¿Cuándo deja de aplicarse la confidencialidad en un coaching?
La confidencialidad del coaching solo puede limitarse ante una obligación legal, un riesgo grave o una situación acordada antes de comenzar. El coach debe explicar cuándo podría compartir información y revelar únicamente lo necesario para responder a esa situación.
Ver contenido del artículo¿Qué obligación legal puede limitar la confidencialidad del coaching?
La confidencialidad del coaching puede limitarse cuando una ley aplicable, una orden judicial o una obligación formal exige comunicar información. El coach no debería interpretar por su cuenta que cualquier pedido empresarial es una exigencia legal. Dentro del liderazgo empresarial, corresponde verificar el fundamento, revisar el acuerdo y, ante una duda jurídica real, consultar antes de revelar datos.
La regla práctica es pedir siempre el fundamento concreto: qué norma, autoridad o situación obliga a informar. Si el pedido solo se apoya en el cargo de quien lo hace o en que la empresa paga el proceso, la confidencialidad no deja de aplicarse.
¿Qué riesgo grave debe informar un coach?
Un coach debe actuar cuando detecta un riesgo grave e inmediato para la seguridad del participante o de otra persona. No le corresponde diagnosticar ni reemplazar a un profesional de salud, pero sí tomar la señal en serio, evaluar qué apoyo urgente necesita y seguir el procedimiento acordado. La confidencialidad del coaching ejecutivo no debe utilizarse para ignorar una emergencia.
La señal no es una incomodidad, una discusión o una opinión preocupante. El límite aparece cuando hay indicios concretos de daño serio y cercano. En ese momento, la prioridad pasa de conservar el secreto a buscar ayuda adecuada sin divulgar más de lo necesario.
¿A quién debe avisar el coach si rompe la confidencialidad?
Si el coach debe limitar la confidencialidad, primero debería avisar al participante siempre que hacerlo no aumente el riesgo ni contradiga una orden válida. Después debe contactar únicamente a la persona, autoridad o servicio previsto para esa situación. El acuerdo de confidencialidad para coaching debería anticipar quién puede recibir el aviso y cómo se actuará.
Avisar no significa abrir la conversación a toda la empresa. El destinatario correcto es quien puede intervenir sobre el riesgo o cumplir la obligación concreta. Informar a personas que no necesitan actuar agrega exposición sin mejorar la respuesta.
¿Cuánta información puede revelar el coach ante una excepción?
Ante una excepción, el coach puede revelar únicamente la información necesaria para responder a la obligación o al riesgo que justificó el límite.
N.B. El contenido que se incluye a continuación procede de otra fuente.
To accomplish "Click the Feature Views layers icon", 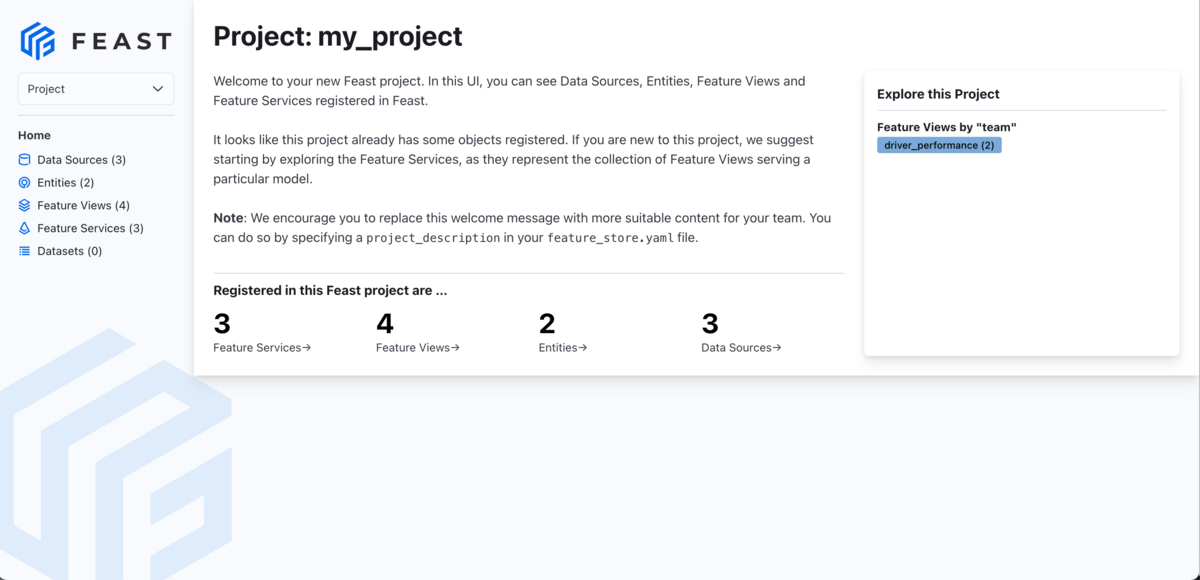I will pyautogui.click(x=25, y=205).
Debe evitar compartir historias completas, opiniones personales, notas de sesión o datos ajenos al hecho. La Ley 25.326 exige que los datos sean adecuados, pertinentes y no excesivos respecto de la finalidad para la que se utilizan.
Una prueba útil es revisar cada dato antes de comunicarlo: ¿ayuda directamente a resolver esta situación? Si la respuesta es no, debe quedar protegido. La excepción limita la confidencialidad en un punto concreto; no elimina el deber de reserva sobre todo el proceso.
¿Cómo debe explicar el coach las excepciones de confidencialidad?
El coach debe explicar las excepciones de confidencialidad antes de comenzar, con palabras simples y ejemplos posibles: una obligación legal, una orden judicial o un riesgo grave que requiera ayuda. También debe aclarar quién sería informado, qué datos podrían compartirse y cómo se documentaría la decisión. La explicación debe permitir preguntas y quedar incluida en el acuerdo.
El participante debería poder explicar con sus propias palabras cuándo podría compartirse información y qué límites seguirían vigentes. Si entiende que “todo es confidencial” o que “la empresa puede saber todo”, la excepción todavía no fue explicada con suficiente claridad.